Be sure not to use jack o lantern pumpkins, they are a different species, have a lot more moisture, and are stringy almost like a spaghetti squash. You end up with yellow or even greenish watery grainy pulp even after blending, and grainy pie.

Nonnajaci16 days ago

Yummy! I think I remember something like this from way back in my childhood. Thank you so much for putting it out here.

bstorer16 days ago

Thanks for sharing. I bake all my winter squash the same way. Living in cold Montana, the heat from the oven is a welcome addition and our family loves the fragrance of baked pumpkins and squash.

what can you do with the inside of the pumpkin
The seeds can be seasoned and toasted. Just wash off the stringy bits and toss the seeds in a spoonful of oil and your seasoning of choice, similar to how you would prepare popcorn. Then, toast them in flat pan in the oven at about 325 degrees F for 5-15 minutes, stirring them every now and then until they look dry and slightly golden at the edges. You can eat them like sunflower seeds, peeling off the outer shell, or just eat the whole thing if you don't mind the woody texture.

I'm not sure about what you could do with the stringy stuff, other than use it for compost.

also, theres really no need to wash the stringy bits off. you can just throw the seeds & stringy bits onto a cookie sheet and bake. the stringy bits will wilt away... after a bit in the oven you can then take a lil salt and shake over the seeds and then toss seeds back into oven,

I love doing this, the seeds taste so good (I like to lightly salt them).
Pumpkin seeds also go well in nutroasts, if you don't mind sitting and shucking them
ruth19531 year ago
can you freeze the pumpkin after it has been cooked?

yes you can freeze the pumpkin mash in ziploc bags (quart size) and then lay them flat in your freezer (just dont put any heavy items on top of pumpkin mash till after they have frozen completely.) and they will last till your ready to use them next time,

Instead of mashing my baked pumpkin, I puree it in a blender. @meatwagons, it keeps in the fridge for about a week in a sealed container, but I vacuum seal it in my FoodSaver bags and freeze it. It then lasts for quite a while.

SydneyG11 month ago

Wait after the pumpkins have cooled and i start scraping.. am i scraping what's in the inside of the pumpkin or am i also getting the skin too? I'm really confused on this step.

soundinnovation (author)  SydneyG11 month ago

You are scraping the baked pumpkin flesh off of the skin. The skin itself is discarded.

meatwagons.2 months ago

About how long does this stay good for?

Very nice!
rosewood5134 years ago
Actually a pie pumpkin is a blue hubbard squash. That is what Sara Lee uses in her pumpkin pie. I read that on their site once.
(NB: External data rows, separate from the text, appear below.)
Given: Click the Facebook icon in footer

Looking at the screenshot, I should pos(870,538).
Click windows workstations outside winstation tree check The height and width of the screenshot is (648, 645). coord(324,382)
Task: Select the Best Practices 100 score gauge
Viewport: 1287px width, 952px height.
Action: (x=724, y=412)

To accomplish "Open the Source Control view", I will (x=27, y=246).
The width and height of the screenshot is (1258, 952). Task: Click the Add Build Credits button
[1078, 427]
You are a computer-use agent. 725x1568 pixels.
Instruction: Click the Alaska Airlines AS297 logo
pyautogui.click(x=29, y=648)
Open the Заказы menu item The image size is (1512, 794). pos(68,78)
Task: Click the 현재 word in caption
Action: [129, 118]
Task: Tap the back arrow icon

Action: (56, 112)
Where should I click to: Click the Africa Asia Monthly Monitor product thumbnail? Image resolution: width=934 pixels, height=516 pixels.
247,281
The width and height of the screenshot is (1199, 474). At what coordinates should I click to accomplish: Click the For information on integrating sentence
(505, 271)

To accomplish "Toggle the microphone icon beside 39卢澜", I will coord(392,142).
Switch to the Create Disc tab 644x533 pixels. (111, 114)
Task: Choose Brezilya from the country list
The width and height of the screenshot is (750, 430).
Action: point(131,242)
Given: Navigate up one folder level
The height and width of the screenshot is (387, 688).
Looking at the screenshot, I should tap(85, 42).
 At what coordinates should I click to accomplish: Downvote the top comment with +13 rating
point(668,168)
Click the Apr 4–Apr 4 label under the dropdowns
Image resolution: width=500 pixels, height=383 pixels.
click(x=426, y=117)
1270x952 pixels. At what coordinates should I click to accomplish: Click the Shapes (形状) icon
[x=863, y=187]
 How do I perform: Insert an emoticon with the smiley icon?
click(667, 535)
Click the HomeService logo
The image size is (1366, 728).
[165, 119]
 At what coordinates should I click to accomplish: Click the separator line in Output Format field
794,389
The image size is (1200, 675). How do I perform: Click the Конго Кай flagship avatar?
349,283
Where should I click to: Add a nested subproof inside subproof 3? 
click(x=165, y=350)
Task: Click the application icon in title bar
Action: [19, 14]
They have less water so it is easier to make the pies from it.
But i still like to use regualr pumpkins to eat and make seeds with.
tqwerty4 years ago
When I do this I cover the pumpkins with tinfoil as well as line the pan. That way, you don't get the uneven burnt skin which can result in burnt insides and burney taste. It tastes much better that way and more of the juices stay in seeing as it roasts and steams at the same time
tqwerty4 years ago
you can use the blender as well
Jayefuu4 years ago
This is great. Too many ibles just say "add pureed pumpkin", this should give people a clue how to do that if they don't want to just use stuff from a can. Nice work.
hollyml5 years ago
Using a masher has some entertainment value, but -- especially if you're working with a large quantity -- a food processor will do this step with greater speed and ease.  And, if you like, you can add spices and/or other pie filling ingredients and mix them in with the food processor also.